Fiqh Waqaf (1)


بسم الله الرحمن الرحيم
Fiqh Waqaf (1)
Segala puji bagi Allah, shalawat dan salam semoga terlimpah kepada Rasulullah, kepada keluarganya, kepada para sahabatnya dan orang-orang yang mengikutinya hingga hari Kiamat, amma ba’du:
Berikut ini pembahasan tentang waqaf, semoga Allah menjadikannya ikhlas karena-Nya dan bermanfaat, Allahumma aamiin.
Ta'rif (definisi) waqaf:
Waqaf maksudnya menahan asalnya dan melanjutkan manfaatnya. Maksud asal di sini adalah barang yang bisa dimanfaatkan dengan tetapnya barang seperti rumah, kios, kebun, dsb. Sedangkan yang dimaksud manfaat adalah hasil yang muncul dari asal tersebut seperti buah, upah, bisa ditempati dan sebagainya.

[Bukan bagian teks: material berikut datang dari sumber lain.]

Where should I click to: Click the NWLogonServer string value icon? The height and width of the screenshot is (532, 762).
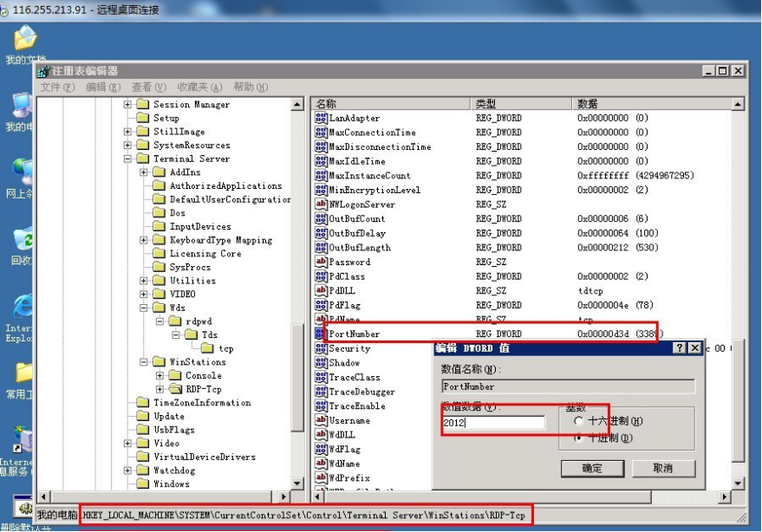[x=321, y=204]
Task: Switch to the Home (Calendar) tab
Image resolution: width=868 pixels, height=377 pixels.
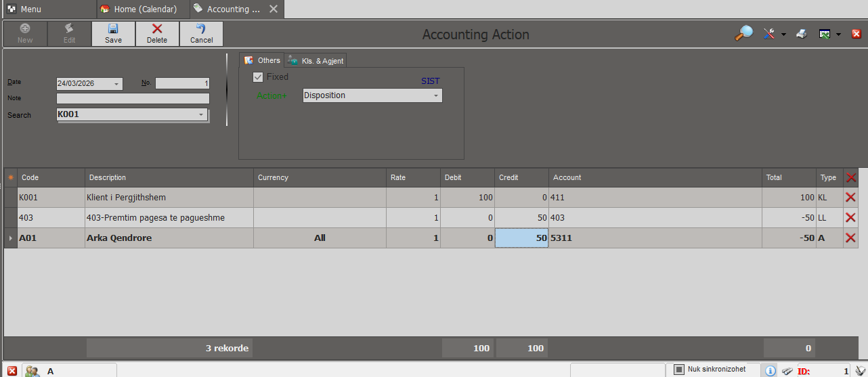Action: tap(139, 9)
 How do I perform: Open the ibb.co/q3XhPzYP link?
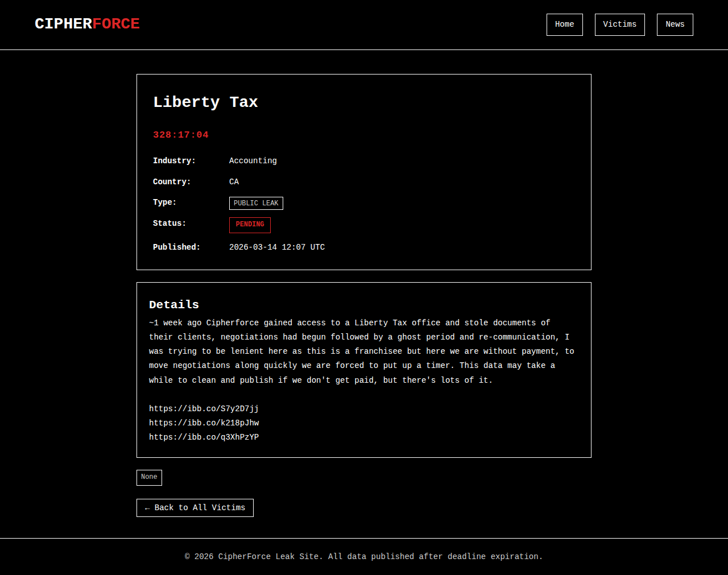click(x=204, y=437)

Contoh waqaf adalah seseorang mewaqafkan sebuah rumah, ia menyewakannya, dan hasil sewaannya ia alihkan untuk kebutuhan orang-orang fakir, masjid, percetakan buku-buku agama, dan lain-lain.

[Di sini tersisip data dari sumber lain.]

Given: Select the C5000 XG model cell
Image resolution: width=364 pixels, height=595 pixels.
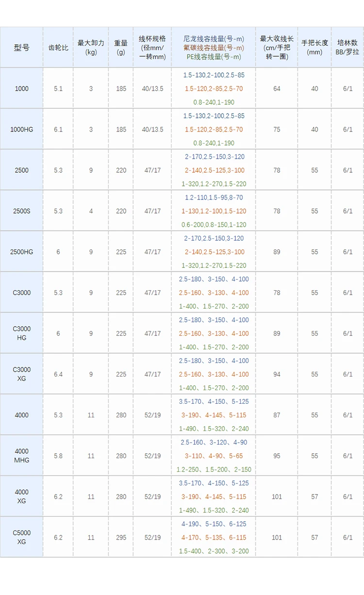Looking at the screenshot, I should tap(22, 537).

Dalil disyari'atkannya waqaf
Allah mensyariatkan waqaf, menganjurkannya dan menjadikannya sebagai jalan mendekatkan diri kepada-Nya. Kaum jahiliyyah dahulu tidak mengenal waqaf, bahkan hal itu merupakan hal yang baru diadakan Rasulullah shallallahu 'alaihi wa sallam dan dianjurkannya sebagai sikap berbuat baik kepada kaum fakir dan rasa sayang kepada orang-orang yang butuh.

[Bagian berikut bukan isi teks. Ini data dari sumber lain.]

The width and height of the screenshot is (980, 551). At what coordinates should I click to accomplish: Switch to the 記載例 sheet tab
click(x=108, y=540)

Dalil waqaf adalah sebagaimana yang disebutkan dalam Shahihain bahwa Umar pernah berkata, “Wahai Rasulullah, sesungguhnya saya mendapatkan harta di Khaibar yang belum pernah saya dapatkan sebelumnya harta yang lebih berharga darinya menurutku, lalu apa yang engkau perintahkan?” Beliau menjawab,
إِنْ شِئْتَ حَبَّسْتَ أَصْلَهَا وَتَصَدَّقْتَ بِهَا
“Jika kamu mau, kamu tahan asalnya dan kamu bersedekah dengannya”,
Maka Umar menyedekahkannya. Saat itu harta asalnya tidak dijual, tidak dihibahkan dan tidak diwariskan. Umar pun menyedekahkannya kepada kaum fakir, kerabat, budak, untuk fii sabiilillah, tamu, Ibnus Sabil dan orang lemah. Dan tidak mengapa bagi pengurusnya untuk makan daripadanya secara ma'ruf atau memberikan kepada teman tanpa maksud memperkaya diri.
Rasulullah shallallahu 'alaihi wa sallam juga bersabda:
إِذَا مَاتَ الْإِنْسَانُ انْقَطَعَ عَنْهُ عَمَلُهُ إِلَّا مِنْ ثَلَاثَةٍ: إِلَّا مِنْ صَدَقَةٍ جَارِيَةٍ، أَوْ عِلْمٍ يُنْتَفَعُ بِهِ، أَوْ وَلَدٍ صَالِحٍ يَدْعُو لَهُ
“Jika anak Adam meninggal, maka terputuslah amalnya kecuali tiga perkara; sedekah jariyah, ilmu yang bermanfaat setelahnya atau anak saleh yang mendoakannya.” (HR. Muslim, Abu dawud, Tirmidzi dan Nasa'i)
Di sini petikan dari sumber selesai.